Changing the deprecated parameter as below does not work either.
import asyncio
from crawl4ai import AsyncWebCrawler, CacheMode
from crawl4ai.async_configs import CrawlerRunConfig
async def crawl_local_file():
local_file_path = "/home/user/file.html"
file_url = f"file://{local_file_path}"
config = CrawlerRunConfig(cache_mode=CacheMode.BYPASS) # Changed here
async with AsyncWebCrawler() as crawler:
result = await crawler.arun(url=file_url, config=config)
if result.success:
print("Markdown Content from Local File:")
print(result.markdown)
else:
print(f"Failed to crawl local file: {result.error_message}")
asyncio.run(crawl_local_file())
β― python crawling_local_html_file.py
[INIT].... β Crawl4AI 0.6.3
[ERROR]... Γ file:///home/user/file.html | Error: Unexpected error in _crawl_web at line 466 in crawl
(.venv/lib/python3.12/site-packages/crawl4ai/async_crawler_strategy.py):
Error: cannot access local variable 'captured_console' where it is not associated with a value
Code context:
461 html=html,
462 response_headers=response_headers,
463 status_code=status_code,
464 screenshot=screenshot_data,
465 get_delayed_content=None,
466 β console_messages=captured_console,
467 )
468
469 elif url.startswith("raw:") or url.startswith("raw://"):
470 # Process raw HTML content
471 raw_html = url[4:] if url[:4] == "raw:" else url[7:]
Failed to crawl local file: Unexpected error in _crawl_web at line 466 in crawl (.venv/lib/python3.12/site-packages/crawl4ai/async_crawler_strategy.py):
Error: cannot access local variable 'captured_console' where it is not associated with a value
Code context:
461 html=html,
462 response_headers=response_headers,
463 status_code=status_code,
464 screenshot=screenshot_data,
465 get_delayed_content=None,
466 β console_messages=captured_console,
467 )
468
469 elif url.startswith("raw:") or url.startswith("raw://"):
470 # Process raw HTML content
471 raw_html = url[4:] if url[:4] == "raw:" else url[7:]
Hi @ppetroskevicius
Thank you for bringing our attention to updating the document. We do need to set the cache to cache_mode=CacheMode.BYPASS.
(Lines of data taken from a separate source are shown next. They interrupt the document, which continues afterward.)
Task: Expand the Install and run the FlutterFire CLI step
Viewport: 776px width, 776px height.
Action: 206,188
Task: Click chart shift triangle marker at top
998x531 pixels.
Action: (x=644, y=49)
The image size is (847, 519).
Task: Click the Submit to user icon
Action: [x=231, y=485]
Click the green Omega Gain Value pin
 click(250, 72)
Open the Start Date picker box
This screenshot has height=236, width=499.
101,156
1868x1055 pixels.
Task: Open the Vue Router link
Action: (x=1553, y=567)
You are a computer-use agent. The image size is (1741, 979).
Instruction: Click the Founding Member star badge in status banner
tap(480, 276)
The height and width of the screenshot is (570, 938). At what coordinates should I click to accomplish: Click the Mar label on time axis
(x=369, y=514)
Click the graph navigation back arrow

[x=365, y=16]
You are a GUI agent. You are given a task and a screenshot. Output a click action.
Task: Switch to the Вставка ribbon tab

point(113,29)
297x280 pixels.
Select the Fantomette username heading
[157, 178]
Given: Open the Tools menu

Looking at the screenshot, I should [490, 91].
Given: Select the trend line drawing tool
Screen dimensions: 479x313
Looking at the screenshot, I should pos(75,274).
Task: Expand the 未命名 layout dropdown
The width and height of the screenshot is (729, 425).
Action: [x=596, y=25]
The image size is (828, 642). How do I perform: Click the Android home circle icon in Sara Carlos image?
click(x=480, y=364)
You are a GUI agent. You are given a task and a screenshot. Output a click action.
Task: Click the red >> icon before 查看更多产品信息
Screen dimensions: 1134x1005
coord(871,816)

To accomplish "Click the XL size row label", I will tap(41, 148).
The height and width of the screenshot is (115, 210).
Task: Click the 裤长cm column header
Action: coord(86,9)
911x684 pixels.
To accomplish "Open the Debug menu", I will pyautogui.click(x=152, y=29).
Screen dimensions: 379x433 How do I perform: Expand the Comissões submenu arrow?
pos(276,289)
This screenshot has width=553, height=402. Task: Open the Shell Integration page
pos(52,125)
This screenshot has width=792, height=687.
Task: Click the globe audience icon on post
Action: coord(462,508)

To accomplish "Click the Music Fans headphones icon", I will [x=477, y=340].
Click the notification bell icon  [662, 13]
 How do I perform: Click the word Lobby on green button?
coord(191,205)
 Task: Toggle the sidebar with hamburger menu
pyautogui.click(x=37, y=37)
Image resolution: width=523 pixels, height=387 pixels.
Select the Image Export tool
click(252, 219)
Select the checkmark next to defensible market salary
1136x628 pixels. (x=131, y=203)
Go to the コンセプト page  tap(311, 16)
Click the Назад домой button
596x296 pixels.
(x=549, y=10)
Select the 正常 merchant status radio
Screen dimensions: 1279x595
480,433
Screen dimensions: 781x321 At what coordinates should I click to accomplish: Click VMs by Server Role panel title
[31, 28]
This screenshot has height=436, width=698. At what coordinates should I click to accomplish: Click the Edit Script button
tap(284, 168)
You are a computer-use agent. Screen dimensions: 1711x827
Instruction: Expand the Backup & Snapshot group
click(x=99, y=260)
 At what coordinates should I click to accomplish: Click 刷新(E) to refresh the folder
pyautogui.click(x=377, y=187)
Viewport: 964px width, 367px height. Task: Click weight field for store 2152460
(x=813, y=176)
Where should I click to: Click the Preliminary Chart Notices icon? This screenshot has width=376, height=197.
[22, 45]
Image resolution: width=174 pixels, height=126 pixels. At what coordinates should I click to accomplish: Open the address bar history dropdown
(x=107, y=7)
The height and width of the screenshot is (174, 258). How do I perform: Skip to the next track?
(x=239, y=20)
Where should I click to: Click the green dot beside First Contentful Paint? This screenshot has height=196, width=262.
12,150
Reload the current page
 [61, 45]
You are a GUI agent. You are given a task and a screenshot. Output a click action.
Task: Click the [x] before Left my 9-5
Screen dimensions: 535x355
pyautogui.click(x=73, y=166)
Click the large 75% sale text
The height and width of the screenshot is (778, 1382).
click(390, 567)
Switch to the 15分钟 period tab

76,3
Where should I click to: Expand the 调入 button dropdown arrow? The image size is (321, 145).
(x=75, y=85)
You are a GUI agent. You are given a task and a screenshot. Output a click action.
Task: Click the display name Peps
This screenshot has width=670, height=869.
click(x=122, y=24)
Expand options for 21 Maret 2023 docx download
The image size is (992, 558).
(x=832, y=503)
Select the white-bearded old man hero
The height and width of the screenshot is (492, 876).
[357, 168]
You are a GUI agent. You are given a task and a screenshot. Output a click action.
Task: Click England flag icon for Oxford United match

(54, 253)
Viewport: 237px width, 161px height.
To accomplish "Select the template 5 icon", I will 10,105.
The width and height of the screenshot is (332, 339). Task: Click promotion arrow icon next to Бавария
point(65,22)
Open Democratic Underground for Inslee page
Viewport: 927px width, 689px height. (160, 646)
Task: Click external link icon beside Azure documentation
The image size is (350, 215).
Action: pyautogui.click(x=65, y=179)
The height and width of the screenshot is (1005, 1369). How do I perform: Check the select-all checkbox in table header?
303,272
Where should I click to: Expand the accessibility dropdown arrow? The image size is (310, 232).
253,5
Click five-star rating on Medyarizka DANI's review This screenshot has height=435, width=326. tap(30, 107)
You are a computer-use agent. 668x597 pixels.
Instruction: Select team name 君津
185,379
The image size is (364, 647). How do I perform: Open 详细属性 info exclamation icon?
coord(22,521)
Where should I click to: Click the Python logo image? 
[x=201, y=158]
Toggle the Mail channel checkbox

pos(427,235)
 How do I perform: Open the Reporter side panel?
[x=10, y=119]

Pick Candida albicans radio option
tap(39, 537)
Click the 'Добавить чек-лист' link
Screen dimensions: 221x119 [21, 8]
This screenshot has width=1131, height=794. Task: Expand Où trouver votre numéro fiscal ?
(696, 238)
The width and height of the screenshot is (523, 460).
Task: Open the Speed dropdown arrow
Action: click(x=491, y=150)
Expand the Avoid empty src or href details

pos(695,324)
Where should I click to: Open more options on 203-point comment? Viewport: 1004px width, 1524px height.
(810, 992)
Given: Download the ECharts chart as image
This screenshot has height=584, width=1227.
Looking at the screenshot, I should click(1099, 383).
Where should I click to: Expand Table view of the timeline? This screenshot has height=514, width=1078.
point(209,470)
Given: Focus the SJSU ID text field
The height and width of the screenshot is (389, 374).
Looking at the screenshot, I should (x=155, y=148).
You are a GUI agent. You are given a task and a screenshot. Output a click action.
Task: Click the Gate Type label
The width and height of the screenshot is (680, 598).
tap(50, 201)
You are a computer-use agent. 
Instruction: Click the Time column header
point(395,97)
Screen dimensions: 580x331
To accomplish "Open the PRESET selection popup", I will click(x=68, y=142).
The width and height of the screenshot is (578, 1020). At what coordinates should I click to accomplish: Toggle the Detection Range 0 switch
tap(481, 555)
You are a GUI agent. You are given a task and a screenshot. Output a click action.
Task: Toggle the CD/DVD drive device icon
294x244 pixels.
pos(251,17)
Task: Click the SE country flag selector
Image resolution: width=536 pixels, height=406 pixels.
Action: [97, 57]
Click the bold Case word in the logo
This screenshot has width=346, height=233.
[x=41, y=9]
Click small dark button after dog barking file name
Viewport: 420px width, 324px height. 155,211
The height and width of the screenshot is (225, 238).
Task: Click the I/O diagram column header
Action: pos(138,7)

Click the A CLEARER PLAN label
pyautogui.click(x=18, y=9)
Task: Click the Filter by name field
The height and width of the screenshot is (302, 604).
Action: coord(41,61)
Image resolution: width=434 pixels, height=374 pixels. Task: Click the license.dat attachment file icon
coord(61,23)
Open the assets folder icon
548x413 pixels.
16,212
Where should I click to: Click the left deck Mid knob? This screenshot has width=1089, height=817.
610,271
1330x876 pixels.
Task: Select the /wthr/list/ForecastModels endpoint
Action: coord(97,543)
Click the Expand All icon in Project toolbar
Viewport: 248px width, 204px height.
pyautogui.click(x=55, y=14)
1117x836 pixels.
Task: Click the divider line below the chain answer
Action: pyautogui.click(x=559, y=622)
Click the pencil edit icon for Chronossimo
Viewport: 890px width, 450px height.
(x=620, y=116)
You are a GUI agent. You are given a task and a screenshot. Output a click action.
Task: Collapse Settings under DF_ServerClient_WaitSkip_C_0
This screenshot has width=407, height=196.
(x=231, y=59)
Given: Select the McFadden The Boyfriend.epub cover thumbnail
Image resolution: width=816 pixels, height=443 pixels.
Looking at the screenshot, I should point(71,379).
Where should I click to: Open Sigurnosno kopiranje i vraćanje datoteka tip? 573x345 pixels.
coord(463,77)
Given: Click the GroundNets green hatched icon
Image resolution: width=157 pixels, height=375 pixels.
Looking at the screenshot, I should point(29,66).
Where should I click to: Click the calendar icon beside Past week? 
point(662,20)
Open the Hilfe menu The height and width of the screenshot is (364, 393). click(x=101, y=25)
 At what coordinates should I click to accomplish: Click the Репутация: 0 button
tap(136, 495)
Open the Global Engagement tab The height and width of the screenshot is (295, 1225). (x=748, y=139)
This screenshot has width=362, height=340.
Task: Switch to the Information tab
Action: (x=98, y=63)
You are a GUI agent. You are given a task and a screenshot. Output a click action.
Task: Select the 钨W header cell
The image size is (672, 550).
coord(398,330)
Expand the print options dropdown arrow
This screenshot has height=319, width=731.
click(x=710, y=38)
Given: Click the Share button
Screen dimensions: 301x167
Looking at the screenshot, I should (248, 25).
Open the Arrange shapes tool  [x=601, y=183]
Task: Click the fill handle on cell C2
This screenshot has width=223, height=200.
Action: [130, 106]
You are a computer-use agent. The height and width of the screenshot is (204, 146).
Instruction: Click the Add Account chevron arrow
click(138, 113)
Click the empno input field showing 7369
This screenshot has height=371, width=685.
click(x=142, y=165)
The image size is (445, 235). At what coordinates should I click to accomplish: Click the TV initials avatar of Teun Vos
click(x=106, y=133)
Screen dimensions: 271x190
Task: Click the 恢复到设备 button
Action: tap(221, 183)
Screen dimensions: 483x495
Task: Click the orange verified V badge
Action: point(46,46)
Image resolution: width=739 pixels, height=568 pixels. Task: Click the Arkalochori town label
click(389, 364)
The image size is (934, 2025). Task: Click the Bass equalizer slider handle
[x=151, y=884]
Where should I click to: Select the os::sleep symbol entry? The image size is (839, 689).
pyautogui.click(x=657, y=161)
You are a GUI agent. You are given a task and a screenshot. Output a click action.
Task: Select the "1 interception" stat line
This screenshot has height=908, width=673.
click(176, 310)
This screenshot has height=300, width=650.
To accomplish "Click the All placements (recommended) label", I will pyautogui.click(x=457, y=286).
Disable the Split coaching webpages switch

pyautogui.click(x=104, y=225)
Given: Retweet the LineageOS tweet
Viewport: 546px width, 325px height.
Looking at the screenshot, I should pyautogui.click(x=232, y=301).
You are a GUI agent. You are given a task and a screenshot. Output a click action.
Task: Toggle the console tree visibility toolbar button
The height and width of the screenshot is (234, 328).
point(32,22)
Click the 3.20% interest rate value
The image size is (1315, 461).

Regarding the error you've shared, it has already been fixed in the 2025-MAY-2 branch and will be included in our next release.
@ntohidi I'm assuming this fix would also solve the same issue occuring for local markdown files?
I was able to get working with BYPass and using RAW format for a markdown input. By loading the content via the OS and passing the raw content to the crawler.
If anyone is still experiencing this problem you can simply set capture_console_messages=True for now.
import asyncio
from crawl4ai import AsyncWebCrawler
from crawl4ai.async_configs import CrawlerRunConfig, CacheMode
async def crawl_local_file():
local_file_path = "<local_file_path>" # Replace with your file path
file_url = f"file://{local_file_path}"
config = CrawlerRunConfig(
cache_mode=CacheMode.BYPASS, capture_console_messages=True # see here
)
async with AsyncWebCrawler() as crawler:
result = await crawler.arun(url=file_url, config=config)
if result.success:
print("Markdown Content from Local File:")
print(result.markdown)
else:
print(f"Failed to crawl local file: {result.error_message}")
asyncio.run(crawl_local_file())
@Lachlan-White, what is the issue occurring with local markdown files? can u pls give me more details? :)
@abab-dev Iβm not sure if I understand your problem correctly, but if youβre having trouble getting your code to work, you can provide the absolute path to your file.
async def crawl_local_file_with_workaround():
# Convert the relative file path to an absolute path
absolute_path = os.path.abspath("output.html") # Adjust this path as needed
file_url = f"file://{absolute_path}"
config = CrawlerRunConfig(
cache_mode=CacheMode.BYPASS,
capture_console_messages=True
)
async with AsyncWebCrawler() as crawler:
result = await crawler.arun(url=file_url, config=config)
if result.success:
print("\n--- Markdown Content from Local File ---")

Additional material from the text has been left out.